Tesla loses EV crown to China’s BYD – Financial Times

Tesla lost its crown as the world’s biggest electric-car maker in 2025 to China’s BYD after suffering its second consecutive year of declining vehicle sales.
Elon Musk’s group delivered 1.64mn fully electric vehicles last year, a 9 per cent fall from the 1.79mn it shipped in 2024, it said on Friday, in the wake of fierce competition and the cancellation of US tax credits for EV purchases.
BYD this week said it had it sold 2.26mn pure EVs in 2025, up 28 per cent from a year earlier following expansion in Europe and other overseas markets.
The Chinese group had previously outsold Tesla on a quarterly basis but has now overtaken its US competitor for annual deliveries of fully electric models.
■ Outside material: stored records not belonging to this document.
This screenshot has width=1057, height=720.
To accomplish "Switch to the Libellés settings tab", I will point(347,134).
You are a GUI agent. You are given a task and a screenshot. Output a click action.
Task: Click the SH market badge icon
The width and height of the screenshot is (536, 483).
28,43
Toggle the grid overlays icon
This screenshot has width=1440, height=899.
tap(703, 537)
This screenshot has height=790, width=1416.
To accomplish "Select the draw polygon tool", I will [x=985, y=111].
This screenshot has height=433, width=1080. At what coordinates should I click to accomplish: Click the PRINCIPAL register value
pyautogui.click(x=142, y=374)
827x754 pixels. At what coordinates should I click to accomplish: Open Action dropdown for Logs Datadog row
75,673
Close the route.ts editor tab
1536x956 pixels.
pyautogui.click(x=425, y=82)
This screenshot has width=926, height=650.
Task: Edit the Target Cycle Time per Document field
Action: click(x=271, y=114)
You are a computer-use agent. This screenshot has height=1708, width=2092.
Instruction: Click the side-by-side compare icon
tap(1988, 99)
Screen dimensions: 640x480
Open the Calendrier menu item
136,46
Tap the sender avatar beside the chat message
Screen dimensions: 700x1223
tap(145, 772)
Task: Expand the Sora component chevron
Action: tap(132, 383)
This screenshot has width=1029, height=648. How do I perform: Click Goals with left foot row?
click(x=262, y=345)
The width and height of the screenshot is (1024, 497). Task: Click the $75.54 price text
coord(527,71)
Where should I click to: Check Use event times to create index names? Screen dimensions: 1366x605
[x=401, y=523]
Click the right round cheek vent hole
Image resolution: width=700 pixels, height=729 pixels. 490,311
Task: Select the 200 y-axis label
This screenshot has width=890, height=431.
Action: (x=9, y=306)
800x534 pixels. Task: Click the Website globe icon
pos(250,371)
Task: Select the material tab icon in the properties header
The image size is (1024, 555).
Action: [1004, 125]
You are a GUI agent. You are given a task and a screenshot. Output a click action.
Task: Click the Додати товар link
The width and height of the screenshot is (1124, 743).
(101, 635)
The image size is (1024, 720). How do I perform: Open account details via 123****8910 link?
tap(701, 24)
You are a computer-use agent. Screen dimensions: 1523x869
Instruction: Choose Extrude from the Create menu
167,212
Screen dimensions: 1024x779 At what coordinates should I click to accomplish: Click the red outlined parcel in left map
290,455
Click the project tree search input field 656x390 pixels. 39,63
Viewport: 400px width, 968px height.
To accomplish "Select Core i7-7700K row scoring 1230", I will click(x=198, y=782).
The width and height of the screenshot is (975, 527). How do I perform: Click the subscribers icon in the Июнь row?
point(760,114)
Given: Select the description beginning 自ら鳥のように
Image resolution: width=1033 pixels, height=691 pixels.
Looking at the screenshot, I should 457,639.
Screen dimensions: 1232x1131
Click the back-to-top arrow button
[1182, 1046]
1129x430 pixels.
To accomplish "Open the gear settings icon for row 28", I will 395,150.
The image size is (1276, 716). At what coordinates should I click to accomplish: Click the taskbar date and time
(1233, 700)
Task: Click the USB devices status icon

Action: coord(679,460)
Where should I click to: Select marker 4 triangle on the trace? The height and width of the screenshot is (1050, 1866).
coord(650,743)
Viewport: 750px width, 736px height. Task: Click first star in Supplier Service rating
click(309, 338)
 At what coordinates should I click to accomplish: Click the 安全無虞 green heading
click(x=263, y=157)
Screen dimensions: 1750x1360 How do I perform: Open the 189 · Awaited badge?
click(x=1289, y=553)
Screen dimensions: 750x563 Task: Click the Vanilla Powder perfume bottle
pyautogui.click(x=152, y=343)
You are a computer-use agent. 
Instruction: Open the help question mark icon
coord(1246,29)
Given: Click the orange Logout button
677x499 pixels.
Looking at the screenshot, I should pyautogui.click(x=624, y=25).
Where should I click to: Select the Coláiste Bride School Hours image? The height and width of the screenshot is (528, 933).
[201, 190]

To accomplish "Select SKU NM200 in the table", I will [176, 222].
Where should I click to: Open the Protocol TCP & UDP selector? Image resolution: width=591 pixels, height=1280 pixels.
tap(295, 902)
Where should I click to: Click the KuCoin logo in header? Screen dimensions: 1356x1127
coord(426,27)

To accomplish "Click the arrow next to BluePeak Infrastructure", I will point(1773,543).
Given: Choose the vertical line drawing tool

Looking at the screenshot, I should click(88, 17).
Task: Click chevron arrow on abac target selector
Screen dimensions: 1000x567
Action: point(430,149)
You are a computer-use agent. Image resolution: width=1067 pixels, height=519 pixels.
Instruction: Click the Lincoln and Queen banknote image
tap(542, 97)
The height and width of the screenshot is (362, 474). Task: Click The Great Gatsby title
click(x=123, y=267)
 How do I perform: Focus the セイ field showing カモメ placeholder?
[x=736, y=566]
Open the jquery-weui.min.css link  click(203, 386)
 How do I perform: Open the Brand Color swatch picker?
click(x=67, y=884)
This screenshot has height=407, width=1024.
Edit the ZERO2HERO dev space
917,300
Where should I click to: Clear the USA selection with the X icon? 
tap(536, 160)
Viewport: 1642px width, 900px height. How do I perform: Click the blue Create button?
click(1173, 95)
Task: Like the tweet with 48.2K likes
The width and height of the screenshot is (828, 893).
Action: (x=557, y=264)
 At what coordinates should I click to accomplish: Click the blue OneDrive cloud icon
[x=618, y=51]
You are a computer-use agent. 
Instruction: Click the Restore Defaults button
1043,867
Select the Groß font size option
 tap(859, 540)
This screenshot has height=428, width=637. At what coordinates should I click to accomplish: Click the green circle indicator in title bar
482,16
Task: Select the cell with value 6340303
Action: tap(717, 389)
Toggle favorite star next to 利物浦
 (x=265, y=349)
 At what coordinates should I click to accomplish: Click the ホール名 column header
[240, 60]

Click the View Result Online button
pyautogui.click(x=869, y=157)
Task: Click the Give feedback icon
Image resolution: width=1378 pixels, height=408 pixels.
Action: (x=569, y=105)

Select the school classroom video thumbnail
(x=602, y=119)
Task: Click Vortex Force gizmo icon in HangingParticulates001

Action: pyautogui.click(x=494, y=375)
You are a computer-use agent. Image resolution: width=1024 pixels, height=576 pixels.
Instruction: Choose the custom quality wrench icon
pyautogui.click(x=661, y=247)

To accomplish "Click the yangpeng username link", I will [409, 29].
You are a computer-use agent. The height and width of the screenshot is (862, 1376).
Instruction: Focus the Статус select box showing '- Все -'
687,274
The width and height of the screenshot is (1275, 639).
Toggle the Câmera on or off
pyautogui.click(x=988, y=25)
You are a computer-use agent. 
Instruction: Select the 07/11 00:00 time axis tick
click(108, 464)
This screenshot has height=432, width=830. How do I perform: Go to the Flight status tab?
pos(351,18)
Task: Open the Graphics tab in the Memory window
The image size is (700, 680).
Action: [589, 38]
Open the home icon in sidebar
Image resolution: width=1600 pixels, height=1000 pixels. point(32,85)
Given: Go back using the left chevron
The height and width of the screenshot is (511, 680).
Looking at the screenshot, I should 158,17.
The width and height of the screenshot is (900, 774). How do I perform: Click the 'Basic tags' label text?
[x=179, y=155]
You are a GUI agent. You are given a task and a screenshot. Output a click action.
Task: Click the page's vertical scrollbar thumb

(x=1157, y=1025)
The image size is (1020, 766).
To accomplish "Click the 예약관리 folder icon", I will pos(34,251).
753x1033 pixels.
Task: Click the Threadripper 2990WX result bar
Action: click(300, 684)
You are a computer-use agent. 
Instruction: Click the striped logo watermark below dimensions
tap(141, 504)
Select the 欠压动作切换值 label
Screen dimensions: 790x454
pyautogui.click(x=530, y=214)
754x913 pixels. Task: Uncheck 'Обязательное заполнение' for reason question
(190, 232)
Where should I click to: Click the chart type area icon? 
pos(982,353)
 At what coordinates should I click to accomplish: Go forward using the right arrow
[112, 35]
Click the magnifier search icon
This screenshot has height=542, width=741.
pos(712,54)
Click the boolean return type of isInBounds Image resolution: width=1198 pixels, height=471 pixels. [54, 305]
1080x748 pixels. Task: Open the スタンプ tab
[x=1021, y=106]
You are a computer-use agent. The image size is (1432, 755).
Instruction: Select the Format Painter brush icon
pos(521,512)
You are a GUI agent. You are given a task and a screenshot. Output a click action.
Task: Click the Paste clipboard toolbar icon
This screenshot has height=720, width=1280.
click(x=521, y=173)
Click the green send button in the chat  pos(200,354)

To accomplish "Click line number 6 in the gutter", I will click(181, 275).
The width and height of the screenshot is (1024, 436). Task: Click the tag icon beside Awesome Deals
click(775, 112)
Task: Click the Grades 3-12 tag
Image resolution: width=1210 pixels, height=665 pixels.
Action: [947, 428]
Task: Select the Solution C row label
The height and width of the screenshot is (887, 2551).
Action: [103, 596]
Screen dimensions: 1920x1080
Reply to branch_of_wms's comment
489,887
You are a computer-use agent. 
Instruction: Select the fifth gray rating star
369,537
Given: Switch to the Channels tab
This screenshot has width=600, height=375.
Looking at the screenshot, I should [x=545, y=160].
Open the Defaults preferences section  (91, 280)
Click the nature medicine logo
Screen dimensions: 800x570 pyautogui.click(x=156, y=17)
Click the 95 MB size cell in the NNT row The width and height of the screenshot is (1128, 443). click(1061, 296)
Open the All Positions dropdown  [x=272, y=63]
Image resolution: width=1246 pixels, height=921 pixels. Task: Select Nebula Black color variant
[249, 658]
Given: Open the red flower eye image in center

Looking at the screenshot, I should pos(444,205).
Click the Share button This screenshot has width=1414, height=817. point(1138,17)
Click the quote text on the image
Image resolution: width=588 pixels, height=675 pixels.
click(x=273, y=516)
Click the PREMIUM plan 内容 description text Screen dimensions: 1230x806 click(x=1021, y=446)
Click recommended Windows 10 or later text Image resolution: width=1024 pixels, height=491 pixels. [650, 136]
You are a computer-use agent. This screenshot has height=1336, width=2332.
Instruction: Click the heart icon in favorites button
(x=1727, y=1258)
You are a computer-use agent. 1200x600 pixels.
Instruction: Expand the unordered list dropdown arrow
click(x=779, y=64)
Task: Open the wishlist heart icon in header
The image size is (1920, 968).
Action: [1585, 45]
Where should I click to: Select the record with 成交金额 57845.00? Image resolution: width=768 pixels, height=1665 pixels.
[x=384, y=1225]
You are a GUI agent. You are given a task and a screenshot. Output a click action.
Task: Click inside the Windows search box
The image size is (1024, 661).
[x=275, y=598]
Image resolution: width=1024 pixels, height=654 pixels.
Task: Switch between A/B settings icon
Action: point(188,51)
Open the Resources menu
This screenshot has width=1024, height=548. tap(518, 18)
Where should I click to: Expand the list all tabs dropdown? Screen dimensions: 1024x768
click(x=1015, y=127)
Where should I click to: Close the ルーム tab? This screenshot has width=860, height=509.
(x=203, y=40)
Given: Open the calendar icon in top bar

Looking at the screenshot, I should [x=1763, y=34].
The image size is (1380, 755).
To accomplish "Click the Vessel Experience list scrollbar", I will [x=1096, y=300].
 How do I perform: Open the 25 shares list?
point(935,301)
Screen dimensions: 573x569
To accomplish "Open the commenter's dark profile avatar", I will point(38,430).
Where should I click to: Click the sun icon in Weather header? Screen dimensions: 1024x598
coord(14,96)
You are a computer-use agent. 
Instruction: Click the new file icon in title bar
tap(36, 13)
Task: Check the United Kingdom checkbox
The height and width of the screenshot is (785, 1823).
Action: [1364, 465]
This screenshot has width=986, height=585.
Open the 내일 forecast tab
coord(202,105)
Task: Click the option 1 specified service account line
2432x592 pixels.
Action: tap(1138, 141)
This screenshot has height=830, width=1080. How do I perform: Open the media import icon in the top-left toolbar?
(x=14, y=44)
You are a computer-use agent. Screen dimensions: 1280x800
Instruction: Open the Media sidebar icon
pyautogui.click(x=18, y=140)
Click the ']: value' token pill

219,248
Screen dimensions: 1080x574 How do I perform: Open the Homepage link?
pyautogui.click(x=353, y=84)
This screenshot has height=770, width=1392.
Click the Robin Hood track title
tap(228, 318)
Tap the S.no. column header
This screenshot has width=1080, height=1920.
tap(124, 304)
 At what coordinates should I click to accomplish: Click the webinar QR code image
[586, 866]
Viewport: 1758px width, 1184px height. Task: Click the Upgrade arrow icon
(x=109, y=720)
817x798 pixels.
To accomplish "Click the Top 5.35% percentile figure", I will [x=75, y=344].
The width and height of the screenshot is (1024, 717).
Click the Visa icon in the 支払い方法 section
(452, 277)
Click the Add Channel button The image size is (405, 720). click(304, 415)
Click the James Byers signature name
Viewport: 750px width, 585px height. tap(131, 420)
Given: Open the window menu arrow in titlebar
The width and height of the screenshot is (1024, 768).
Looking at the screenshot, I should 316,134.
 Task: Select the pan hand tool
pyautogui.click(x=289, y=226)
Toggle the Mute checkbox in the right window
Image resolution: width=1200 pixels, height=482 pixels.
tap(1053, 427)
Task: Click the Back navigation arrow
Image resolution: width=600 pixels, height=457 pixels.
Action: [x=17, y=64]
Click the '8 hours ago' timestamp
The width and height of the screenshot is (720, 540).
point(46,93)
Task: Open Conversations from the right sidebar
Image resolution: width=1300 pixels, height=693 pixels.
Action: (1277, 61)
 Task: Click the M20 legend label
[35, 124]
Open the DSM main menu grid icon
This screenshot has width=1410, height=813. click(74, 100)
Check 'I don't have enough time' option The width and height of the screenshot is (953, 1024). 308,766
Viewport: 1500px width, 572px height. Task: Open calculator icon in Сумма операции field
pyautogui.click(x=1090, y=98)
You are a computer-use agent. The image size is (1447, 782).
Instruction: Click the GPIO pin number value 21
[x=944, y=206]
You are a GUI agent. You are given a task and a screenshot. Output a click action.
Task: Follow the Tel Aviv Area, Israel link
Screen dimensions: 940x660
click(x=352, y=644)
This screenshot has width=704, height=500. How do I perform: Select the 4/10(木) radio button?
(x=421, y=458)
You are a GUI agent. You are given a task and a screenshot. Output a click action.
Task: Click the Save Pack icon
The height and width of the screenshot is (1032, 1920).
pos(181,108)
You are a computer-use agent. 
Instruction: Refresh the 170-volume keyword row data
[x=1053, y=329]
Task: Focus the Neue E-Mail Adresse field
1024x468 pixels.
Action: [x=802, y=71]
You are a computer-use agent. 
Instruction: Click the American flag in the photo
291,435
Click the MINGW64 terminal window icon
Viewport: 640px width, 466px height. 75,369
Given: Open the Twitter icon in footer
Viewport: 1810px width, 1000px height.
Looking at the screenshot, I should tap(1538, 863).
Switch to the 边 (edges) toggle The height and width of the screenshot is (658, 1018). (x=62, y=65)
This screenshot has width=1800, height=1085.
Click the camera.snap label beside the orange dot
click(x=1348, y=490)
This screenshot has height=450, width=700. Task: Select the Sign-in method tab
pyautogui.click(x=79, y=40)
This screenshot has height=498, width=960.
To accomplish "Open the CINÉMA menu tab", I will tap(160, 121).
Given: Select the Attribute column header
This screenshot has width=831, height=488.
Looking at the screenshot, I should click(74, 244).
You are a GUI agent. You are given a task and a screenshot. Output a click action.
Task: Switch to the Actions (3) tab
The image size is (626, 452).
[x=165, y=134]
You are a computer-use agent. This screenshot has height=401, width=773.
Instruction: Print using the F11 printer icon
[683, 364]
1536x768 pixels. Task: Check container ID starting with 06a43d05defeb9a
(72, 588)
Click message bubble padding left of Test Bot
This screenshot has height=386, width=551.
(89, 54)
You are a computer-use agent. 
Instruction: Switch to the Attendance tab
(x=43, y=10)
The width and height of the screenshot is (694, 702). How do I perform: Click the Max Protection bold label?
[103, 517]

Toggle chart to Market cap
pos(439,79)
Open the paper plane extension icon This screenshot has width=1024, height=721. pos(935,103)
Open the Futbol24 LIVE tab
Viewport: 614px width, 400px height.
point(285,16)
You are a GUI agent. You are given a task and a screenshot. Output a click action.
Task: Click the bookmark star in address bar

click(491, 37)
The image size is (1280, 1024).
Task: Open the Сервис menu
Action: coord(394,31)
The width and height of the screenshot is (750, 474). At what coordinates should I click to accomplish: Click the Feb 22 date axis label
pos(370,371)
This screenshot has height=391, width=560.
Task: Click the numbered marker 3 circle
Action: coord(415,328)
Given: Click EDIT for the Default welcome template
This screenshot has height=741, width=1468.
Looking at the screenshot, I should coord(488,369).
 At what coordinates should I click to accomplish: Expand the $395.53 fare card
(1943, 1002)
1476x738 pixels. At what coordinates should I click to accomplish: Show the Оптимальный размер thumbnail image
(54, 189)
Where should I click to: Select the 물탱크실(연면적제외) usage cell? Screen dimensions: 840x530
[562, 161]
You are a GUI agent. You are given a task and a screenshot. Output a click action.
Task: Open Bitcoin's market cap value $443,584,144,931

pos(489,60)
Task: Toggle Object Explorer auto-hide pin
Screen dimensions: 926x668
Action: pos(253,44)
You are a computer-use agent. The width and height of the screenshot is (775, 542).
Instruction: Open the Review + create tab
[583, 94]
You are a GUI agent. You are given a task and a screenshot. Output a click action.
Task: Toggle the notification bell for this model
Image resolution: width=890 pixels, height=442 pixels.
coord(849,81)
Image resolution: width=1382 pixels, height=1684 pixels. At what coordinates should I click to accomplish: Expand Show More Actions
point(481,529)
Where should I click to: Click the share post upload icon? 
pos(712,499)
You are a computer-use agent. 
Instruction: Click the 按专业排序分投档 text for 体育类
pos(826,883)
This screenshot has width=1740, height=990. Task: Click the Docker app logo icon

“BYD has cemented its place globally,” said Tu Le, founder of consultancy Sino Auto Insights, adding that Chinese innovation in the mass market for EVs was making it hard for Tesla and others to compete.
“BYD, along with the rest of Chinese EV Inc, has raised the stakes so high that it’s made it very difficult to design a vehicle that would be able to take significant share from them,” he added.
While Tesla increased its sales every year between 2011 and 2023, Friday’s figures represent its second consecutive annual drop.
The company has been under heavy pressure following the ending of US tax credits, a consumer backlash over Musk’s political activities and the public falling out between the world’s richest man and US President Donald Trump.
Tesla on Friday said it had delivered 418,227 vehicles in the final quarter of 2025, down 16 per cent from the same period a year earlier and below market expectations for 423,000 vehicles.
While the group’s traditional automotive business has declined, Musk has made a strategic pivot towards autonomous driving, artificial intelligence and robotics.
“Tesla doesn’t even seem to want to compete [on pure EVs],” said Le. “If they did, they’d be on the cusp of launching new models.”
The company took the unusual step this week of releasing analysts’ forecasts for annual deliveries before the official announcement in what appeared to be an attempt to manage market expectations.
It has tried to rejuvenate sales with a refreshed edition of its Model Y as well as a cheaper, stripped-down version. But the recovery has not been as strong as the company had hoped in the face of an influx of more affordable EVs from Chinese and western rivals.
“Europe remains a continuous headwind for Tesla, with the company still having difficulty obtaining regulatory approval for its full self-driving (FSD) tech,” Wedbush analyst Dan Ives said in a note.
He predicted the technology would receive European regulatory clearance in the first half of 2026.
While Tesla has struggled to recover its sales in Europe, BYD has rapidly increased its market share across the continent with new, more affordable EVs.
The Chinese group will also begin producing locally at a new plant in Hungary as it deals with pressure at home because of Beijing’s crackdown on aggressive price competition.
Tesla’s global deliveries reached record levels in the third quarter when US consumers rushed to buy electric cars ahead of the expiry of EV tax credits at the end of September.
But automotive executives have predicted a sharp decline in EV sales in the US as carmakers increase their line-up of hybrids and other petrol models because of Trump’s policy changes.
Analysts expect Tesla to deliver 1.75mn vehicles this year — below 2024 levels — according to forecasts published by the carmaker.
The group’s shares had hit an all-time closing high of $489.88 in mid-December on the back of investor hopes for its self-driving robotaxi business.
The shares ended 2025 at just under $450 and closed down 2.95 per cent at $438.07 on Friday in New York, giving Tesla a market capitalisation of about $1.37tn.